**What the task requires:**
Go through the material and copy every line in which "computer" appears.

**Task inputs:**
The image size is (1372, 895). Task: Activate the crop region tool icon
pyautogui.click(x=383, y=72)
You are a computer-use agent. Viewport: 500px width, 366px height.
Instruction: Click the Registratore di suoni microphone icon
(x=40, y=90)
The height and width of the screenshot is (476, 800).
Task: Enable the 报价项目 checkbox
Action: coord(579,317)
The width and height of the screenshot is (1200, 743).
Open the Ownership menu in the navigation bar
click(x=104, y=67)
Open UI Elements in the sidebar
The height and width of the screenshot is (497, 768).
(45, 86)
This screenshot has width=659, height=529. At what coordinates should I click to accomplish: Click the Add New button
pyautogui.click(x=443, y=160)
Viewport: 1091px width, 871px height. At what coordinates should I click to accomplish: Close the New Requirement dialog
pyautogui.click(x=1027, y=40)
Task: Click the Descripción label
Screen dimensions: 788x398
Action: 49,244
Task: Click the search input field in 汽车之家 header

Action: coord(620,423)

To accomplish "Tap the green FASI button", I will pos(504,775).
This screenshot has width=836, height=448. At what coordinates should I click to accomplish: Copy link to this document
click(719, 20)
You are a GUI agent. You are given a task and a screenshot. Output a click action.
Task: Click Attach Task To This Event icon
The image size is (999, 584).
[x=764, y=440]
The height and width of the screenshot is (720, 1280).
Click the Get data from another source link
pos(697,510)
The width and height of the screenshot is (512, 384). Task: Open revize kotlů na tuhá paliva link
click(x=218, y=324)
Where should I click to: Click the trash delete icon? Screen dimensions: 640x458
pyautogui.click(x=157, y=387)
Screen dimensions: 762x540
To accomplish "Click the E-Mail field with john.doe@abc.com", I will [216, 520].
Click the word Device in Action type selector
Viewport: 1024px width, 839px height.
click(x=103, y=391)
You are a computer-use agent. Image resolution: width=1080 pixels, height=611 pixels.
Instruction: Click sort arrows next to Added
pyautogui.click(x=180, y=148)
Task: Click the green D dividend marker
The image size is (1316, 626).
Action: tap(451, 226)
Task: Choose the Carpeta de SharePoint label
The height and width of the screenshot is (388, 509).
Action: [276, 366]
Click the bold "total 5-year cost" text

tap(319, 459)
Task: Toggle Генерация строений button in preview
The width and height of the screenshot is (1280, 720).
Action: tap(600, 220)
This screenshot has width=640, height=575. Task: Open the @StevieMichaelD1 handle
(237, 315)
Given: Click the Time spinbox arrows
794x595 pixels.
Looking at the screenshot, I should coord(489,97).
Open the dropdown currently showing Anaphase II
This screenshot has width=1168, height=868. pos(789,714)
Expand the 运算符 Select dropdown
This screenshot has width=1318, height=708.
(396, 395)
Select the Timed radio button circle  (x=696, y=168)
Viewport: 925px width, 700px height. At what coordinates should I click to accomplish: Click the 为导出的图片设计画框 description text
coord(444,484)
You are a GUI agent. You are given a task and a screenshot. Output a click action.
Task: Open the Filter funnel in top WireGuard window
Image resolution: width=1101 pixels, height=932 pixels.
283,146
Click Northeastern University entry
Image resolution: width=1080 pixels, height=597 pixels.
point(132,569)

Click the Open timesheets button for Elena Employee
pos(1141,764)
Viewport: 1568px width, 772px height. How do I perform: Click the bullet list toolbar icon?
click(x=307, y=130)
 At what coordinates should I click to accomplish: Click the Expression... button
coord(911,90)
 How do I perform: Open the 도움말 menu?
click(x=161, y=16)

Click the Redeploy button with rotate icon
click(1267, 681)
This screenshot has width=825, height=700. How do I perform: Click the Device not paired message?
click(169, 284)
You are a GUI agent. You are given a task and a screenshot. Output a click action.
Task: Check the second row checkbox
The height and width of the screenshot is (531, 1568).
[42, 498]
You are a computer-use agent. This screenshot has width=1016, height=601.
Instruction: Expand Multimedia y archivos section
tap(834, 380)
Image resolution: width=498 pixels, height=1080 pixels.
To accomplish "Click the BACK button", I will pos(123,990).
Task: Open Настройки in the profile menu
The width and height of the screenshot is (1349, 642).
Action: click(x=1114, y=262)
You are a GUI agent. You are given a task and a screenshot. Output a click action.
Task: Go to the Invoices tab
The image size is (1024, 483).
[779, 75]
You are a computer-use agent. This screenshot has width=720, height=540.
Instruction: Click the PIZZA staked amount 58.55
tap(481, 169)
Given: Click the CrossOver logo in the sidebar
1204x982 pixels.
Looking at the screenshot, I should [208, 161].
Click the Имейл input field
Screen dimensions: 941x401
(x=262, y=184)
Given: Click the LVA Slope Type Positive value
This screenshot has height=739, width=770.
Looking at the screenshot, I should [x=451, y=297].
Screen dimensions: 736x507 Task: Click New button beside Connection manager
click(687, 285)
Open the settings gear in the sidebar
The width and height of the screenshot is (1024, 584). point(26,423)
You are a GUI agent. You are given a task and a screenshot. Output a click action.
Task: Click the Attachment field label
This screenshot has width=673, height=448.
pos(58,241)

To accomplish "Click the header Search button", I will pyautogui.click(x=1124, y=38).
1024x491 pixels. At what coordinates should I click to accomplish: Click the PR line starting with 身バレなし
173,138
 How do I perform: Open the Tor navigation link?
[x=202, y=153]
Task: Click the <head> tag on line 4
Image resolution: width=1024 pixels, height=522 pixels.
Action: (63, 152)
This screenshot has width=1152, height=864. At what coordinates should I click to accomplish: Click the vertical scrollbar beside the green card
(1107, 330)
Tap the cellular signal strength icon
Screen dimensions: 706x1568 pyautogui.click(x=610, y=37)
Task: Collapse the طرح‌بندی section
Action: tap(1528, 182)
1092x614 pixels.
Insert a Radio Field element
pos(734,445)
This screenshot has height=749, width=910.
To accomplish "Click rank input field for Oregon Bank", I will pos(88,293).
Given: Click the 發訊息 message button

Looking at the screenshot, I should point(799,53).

**Answer space:**
You are a computer-use agent. Viewport: 500px width, 366px height.
You are a computer-use agent. Image resolution: width=1080 pixels, height=611 pixels.
You are a computer-use agent. This screenshot has width=1016, height=601.
You are a computer-use agent. This screenshot has width=720, height=540.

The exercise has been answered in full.